Charles Eisenstein

Stories are powerful; we live by them. I recall hearing once that those who control the stories control reality. Charles Eisenstein points out that our current world-view is built on the “Story of Separation”. This story is pretty much the version of reality presented by late 19th Century mainstream thinking:

  • “You are a separate individual among other separate individuals in a universe that is separate from you as well”;
  • “There is no purpose, only cause. The universe is at bottom blind and dead”;
  • human beings must “protect ourselves against this hostile universe of competing individuals and impersonal forces, we must exercise as much control as possible” (Eisenstein 2013).

This old story is looking shaky these days, but is still widely believed. It’s familiar after all, and opening our minds to something radically different feels very uncomfortable.
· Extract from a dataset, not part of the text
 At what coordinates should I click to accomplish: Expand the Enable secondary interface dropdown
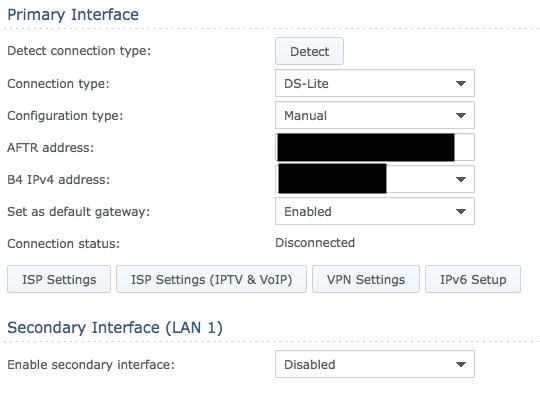tap(375, 364)
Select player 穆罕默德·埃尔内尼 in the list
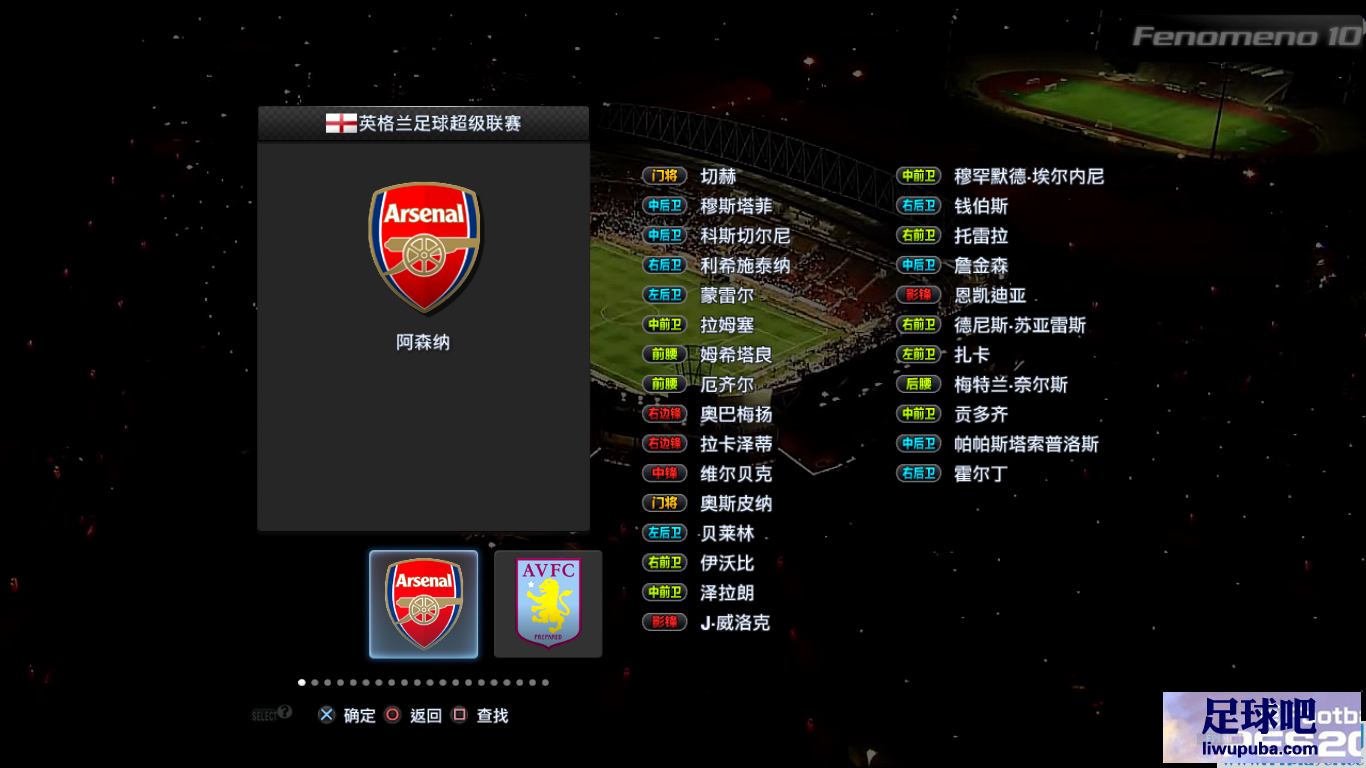 [1029, 176]
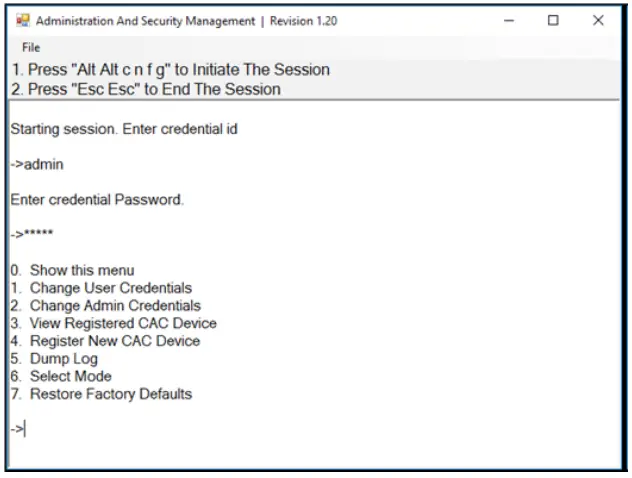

What we need, Eisenstein suggests, is “the Story of Interbeing”, a new story that understands that “our very existence is relational.” We’re not ready for that new story but for many of us the old story no longer rings true, so “we still must traverse, naked, the space between stories” (Eisenstein 2013).

Back lit tree
Hembury Fort, Devon. © Author.

As activists we sometimes find ourselves using the Story of Separation to make sense of our world. This can be misleading, as we get caught up in a model of reality that’s the fundamental root of the problem. Eisenstein believes that we “need to ground environmentalism on something other than data” and he draws on Deep Ecology to explore an alternative:

“When we as a society learn to see the planet and everything on it as beings deserving of respect – in their own right and not just for their use to us – then we won’t need to appeal to climate change to do all the best things that the climate change warriors would have us do” (Eisenstein, 2015).

The work of Charles Eisenstein, David Abram, Glen Mazis and myself is rooted in single insight: We are relational earthbodies, fundamentally intertwined with the more-then-human-world. This is the truth at the heart of the embodied ecology that’s emerging.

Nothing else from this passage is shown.